Siamo di fronte ad un cambiamento di scenario: dopo mesi in cui il profugo, il così detto clandestino, è stato presentato da molte testate a stampa e anche televisive come il “portatore insano” di gravi problemi o presunti tali – per gli italiani, ora anche nei Tg (sostanzialmente tutti i Tg, anche quelli cha hanno fatto “campagna contro”) per la prima volta viene inquadrato il profugo come soggetto in drammatica difficoltà. Perseguitato e affamato nelle guerre e dai regimi oppressivi africani, sfruttato e a rischio della vita nella traversata del Mediterraneo, abbandonato a se stesso in territorio europeo per colpa della recrudescenza degli egoismi nazionali e dello scarica barili che fa dell’Italia, la porta d’Europa, il collo d’imbuto di un fenomeno epocale e persistente nell’era della globalizzazione: questa la nuova identità che, se pure a macchia di leopardo, si sta imponendo nella pubblica sensibilità.

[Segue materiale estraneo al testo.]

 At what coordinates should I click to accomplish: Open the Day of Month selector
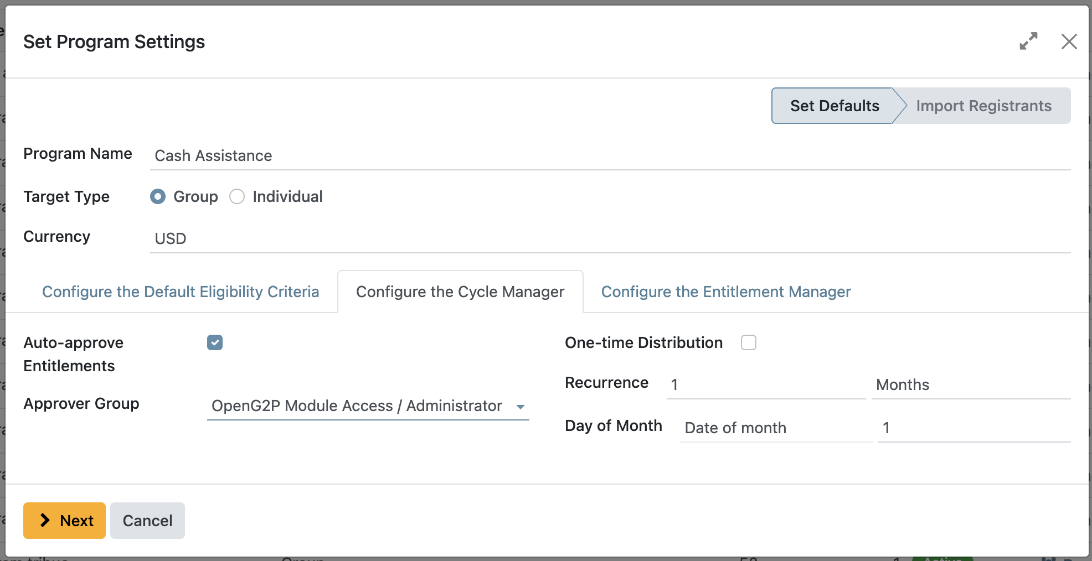[775, 427]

I media hanno cambiato atteggiamento perché nelle ultime settimane gli scogli di Ventimiglia e le famiglie accampate negli androni delle stazione di Roma e Milano hanno generato un fenomeno spontaneo di solidarietà in tanti cittadini. Le immagini riprese dai media mainstream hanno funzionato come una sorta di flash-mob, inconsapevoli ma altamente efficaci. I profughi almeno in parte sono così passati dall’area della securitarismo a quella dell’innocenza, e così per la prima volta il silenzio degli innocenti è stato rotto. Paradossalmente gli stessi recenti interventi del Papa hanno avuto un maggiore impatto grazie a questo cambiamento di ottica, e le battute leghiste in risposta al “perdono” invocato per chi chiude il cuore alla solidarietà, a differenza che in altre occasioni hanno avuto vita mediatica alquanto magra.

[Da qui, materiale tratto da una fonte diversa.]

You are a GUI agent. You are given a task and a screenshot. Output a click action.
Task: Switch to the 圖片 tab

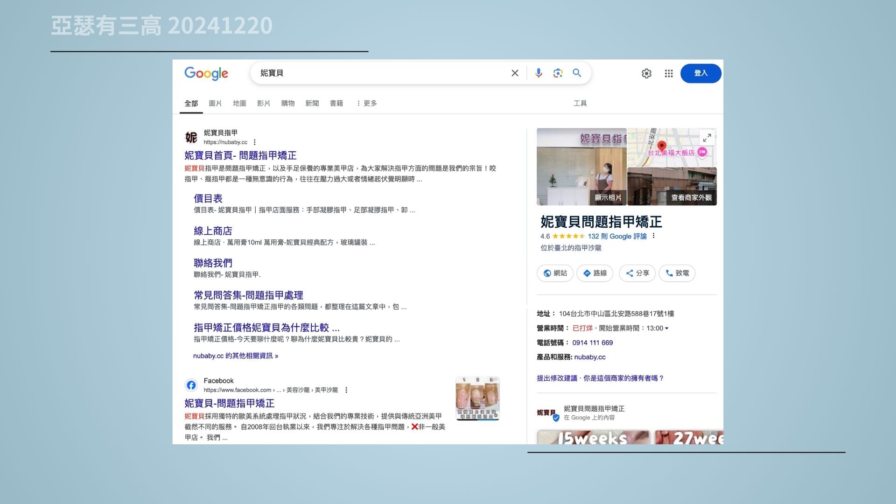click(215, 104)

Anche in questo caso la politica si e dimostrata e si dimostra sostanzialmente non adeguata ad leggere e, conseguentemente, ad affrontare e risolvere, i problemi che abbiamo davanti, e i semplici cittadini risultano così migliori di quanto li si dipinge. In un sistema mediatico in cui la “notizia” è la felpa o lo slogan di Salvini, con l’informazione quasi sempre a ricasco delle diatribe tra partiti e movimenti, la realtà   – dimensione di per sé controversa – diventa un optional e non viene quasi mai indagata. Il richiamo alla “pancia”, finalizzato alle baruffe chiozzotte tanto più in campagna elettorale, continua ad essere lanciato, ma ha meno efficacia perché nella “pancia” albergano anche altri istinti, quali la commozione, la pietas, l’immedesimazione nei problemi del prossimo, la solidarietà “di specie”.

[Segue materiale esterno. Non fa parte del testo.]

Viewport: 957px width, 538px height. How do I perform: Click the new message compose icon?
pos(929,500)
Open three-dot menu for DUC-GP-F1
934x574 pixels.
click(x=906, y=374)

Visto che il tasso sempre elevato di aggressività che contraddistingue buona parte del mondo dell’informazione si sta volgendo verso “altro” (l’egoismo della Francia e le contraddizioni di un’Europa senza identità e reali prospettive), sarebbe auspicabile che il Paese d’ora in avanti si mostrasse più coeso nell’affrontare un problema epocale che richiede il contributo di tutti. La vicenda dei profughi è una tragedia per i profughi stessi: questo è l’elemento essenziale che deve albergare sia nella pancia che nella testa degli italiani, politici compresi, e in quanto tale va affrontato con un impegno collettivo di istituzioni e cittadini. Si continui pure a criticare il governo per le inadempienze e la farraginosità degli interventi, ma si eviti di “sfruttare” una volta di più un dramma epocale. E si ascolti, finalmente, la voce di chi soffre, profugo o italiano che sia.